__YOUR TASK__
Each line below is to be copied exactly as it appears.

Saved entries
━━━━

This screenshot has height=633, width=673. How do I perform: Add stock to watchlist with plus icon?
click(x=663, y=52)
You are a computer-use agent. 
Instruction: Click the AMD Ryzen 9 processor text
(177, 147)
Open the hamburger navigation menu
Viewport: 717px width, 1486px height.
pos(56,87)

━━━━

__EXERCISE RESULT__
This screenshot has height=633, width=673. How do I perform: Add stock to watchlist with plus icon?
click(x=663, y=52)
You are a computer-use agent. 
Instruction: Click the AMD Ryzen 9 processor text
(177, 147)
Open the hamburger navigation menu
Viewport: 717px width, 1486px height.
pos(56,87)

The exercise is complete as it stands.